Selon les informations communiquées par le Barreau, des individus encagoulés auraient fait irruption chez l’avocat tard dans la nuit, avant de l’emmener vers une destination inconnue. Depuis, malgré les démarches entreprises auprès des autorités et les recherches engagées, aucune trace de l’homme de loi n’a été retrouvée, et les motivations de cet acte restent floues.

 

Face à cette situation jugée alarmante, le Barreau insiste sur la gravité des faits.
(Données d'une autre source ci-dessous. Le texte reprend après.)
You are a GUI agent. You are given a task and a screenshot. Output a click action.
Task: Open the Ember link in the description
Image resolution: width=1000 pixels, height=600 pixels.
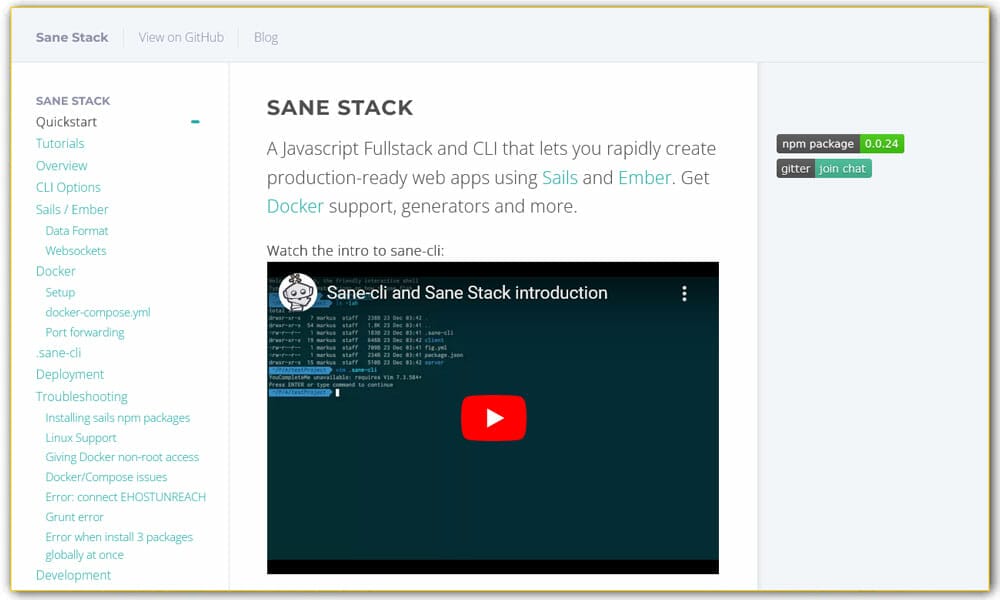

L’enlèvement d’un avocat, souligne-t-il, ne se limite pas à une atteinte individuelle : il touche directement aux principes fondamentaux de l’État de droit. La disparition forcée, tout comme les atteintes à la liberté et à l’intégrité physique, constituent des infractions pénales majeures.

 

Mais au-delà du cas personnel de Me Tall, l’institution voit dans cet acte une menace plus large. Elle alerte notamment sur les conséquences possibles : intimidation du corps judiciaire, remise en cause du secret professionnel – d’autant que le téléphone de l’avocat aurait été confisqué – et affaiblissement du droit des citoyens à une défense libre et indépendante. À terme, c’est aussi la crédibilité des institutions qui pourrait être mise en cause.

 

Dans sa réaction officielle, le Barreau adopte une position ferme. Il condamne sans ambiguïté ce qu’il qualifie de pratique liberticide, incompatible avec les engagements juridiques du Mali. Il réclame la libération immédiate et sans condition de Me Mountaga C. Tall et appelle les autorités à faire toute la lumière sur cette affaire dans les plus brefs délais.

 

L’organisation demande également que toutes les mesures nécessaires soient prises pour garantir la sécurité et l’intégrité de l’avocat, tout en se réservant le droit d’engager des actions judiciaires, y compris au niveau international, si la situation n’évolue pas.

 

Cette affaire, qui secoue le monde judiciaire malien, pourrait marquer un tournant dans les relations entre les professions juridiques et les institutions sécuritaires. Reste désormais à savoir quelle réponse apporteront les autorités face à une mobilisation qui ne cesse de s’intensifier.